| YOUR TASK |
In the entries below, find every line holding the string "agent" and collect it.
::::::::::
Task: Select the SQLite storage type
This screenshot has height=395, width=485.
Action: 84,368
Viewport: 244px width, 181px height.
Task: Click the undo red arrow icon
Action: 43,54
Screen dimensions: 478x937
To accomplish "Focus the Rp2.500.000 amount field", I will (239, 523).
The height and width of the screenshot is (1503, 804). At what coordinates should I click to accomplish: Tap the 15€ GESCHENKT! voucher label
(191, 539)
::::::::::
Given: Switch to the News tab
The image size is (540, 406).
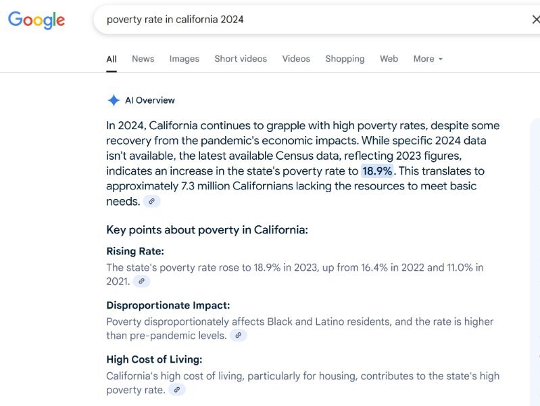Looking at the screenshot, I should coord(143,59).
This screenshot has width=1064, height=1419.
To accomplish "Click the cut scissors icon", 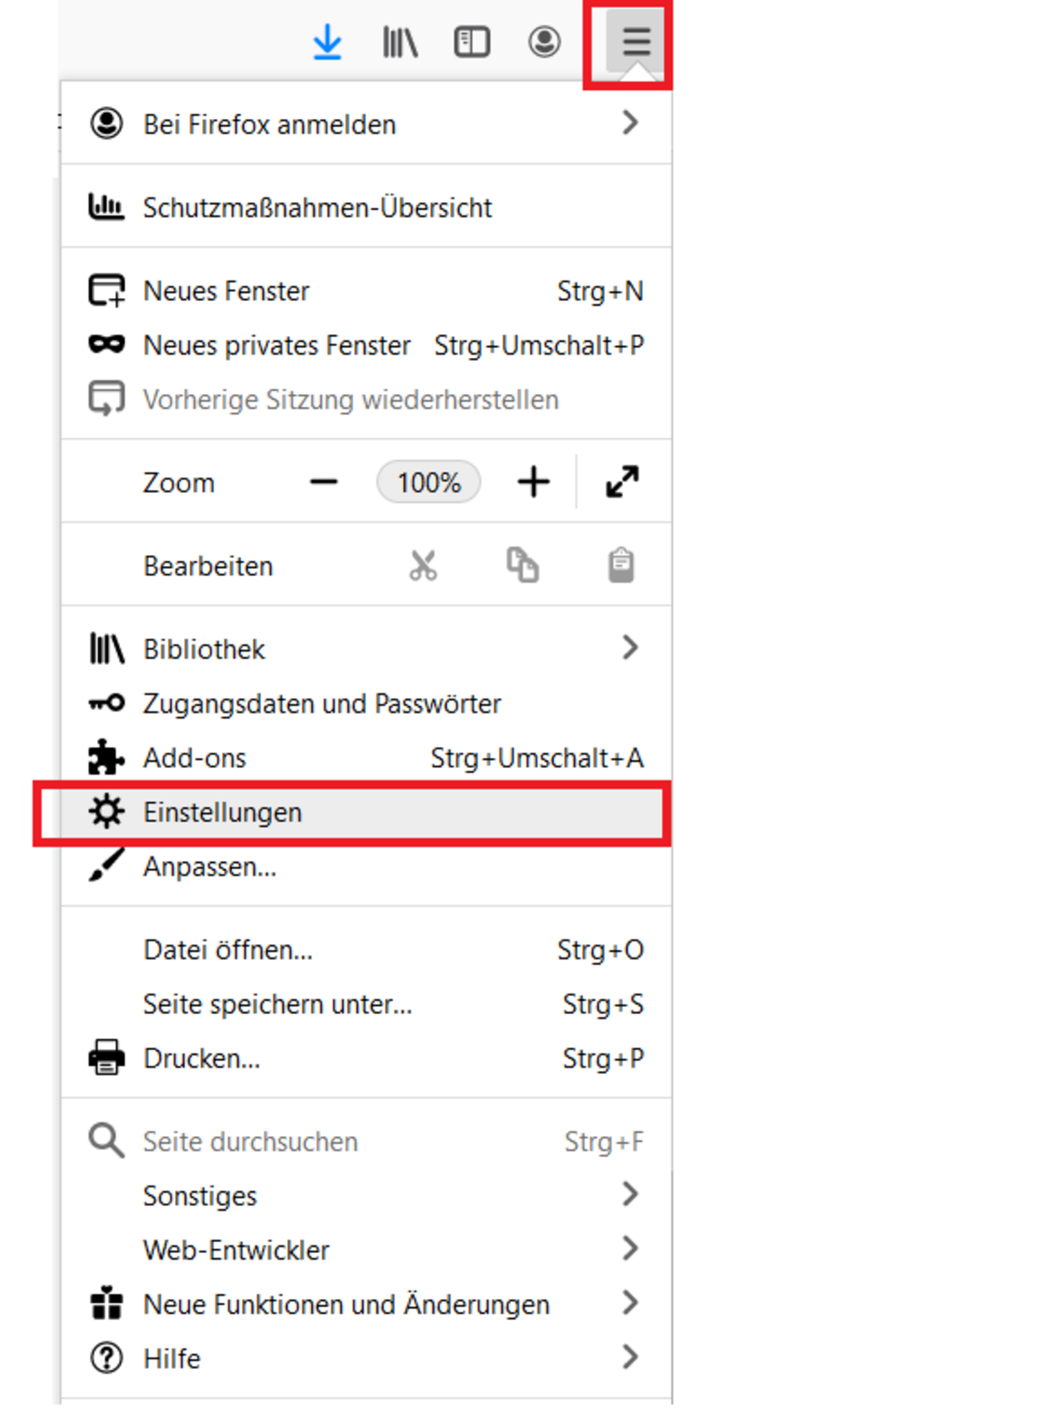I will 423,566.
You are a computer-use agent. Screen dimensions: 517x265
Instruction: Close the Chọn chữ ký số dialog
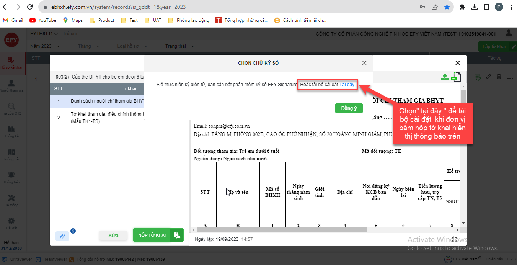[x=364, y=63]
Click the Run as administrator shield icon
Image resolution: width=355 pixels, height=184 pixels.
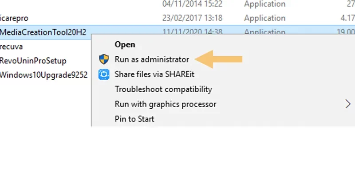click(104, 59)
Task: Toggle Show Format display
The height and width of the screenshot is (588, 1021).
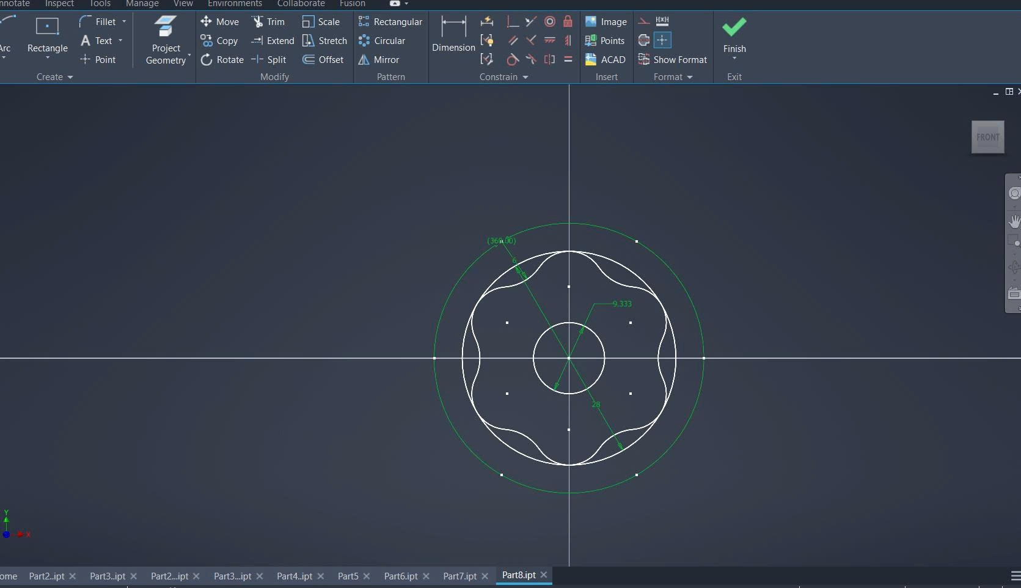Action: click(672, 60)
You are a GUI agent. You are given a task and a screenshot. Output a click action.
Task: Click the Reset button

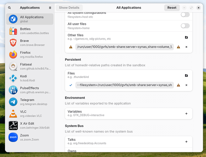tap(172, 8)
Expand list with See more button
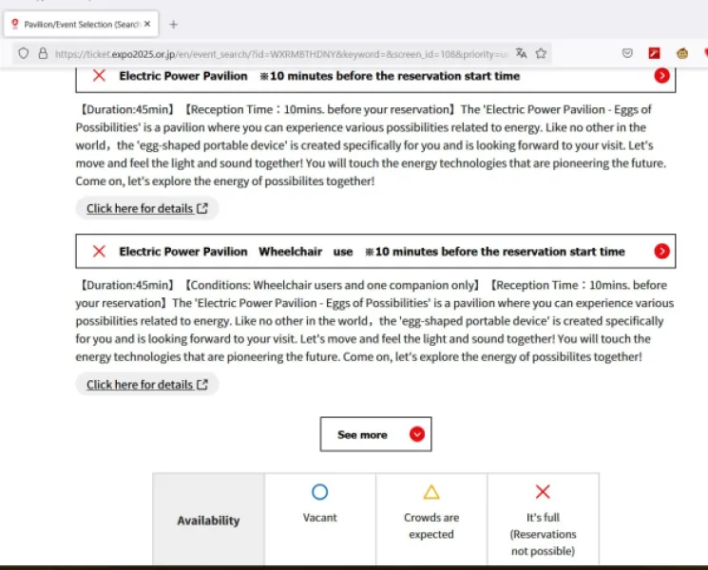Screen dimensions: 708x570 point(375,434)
::::::::::
| WRITTEN RESPONSE |
You are a computer-use agent. Screen dimensions: 517x265
You are a GUI agent. You are given a task and a screenshot. Output a click action.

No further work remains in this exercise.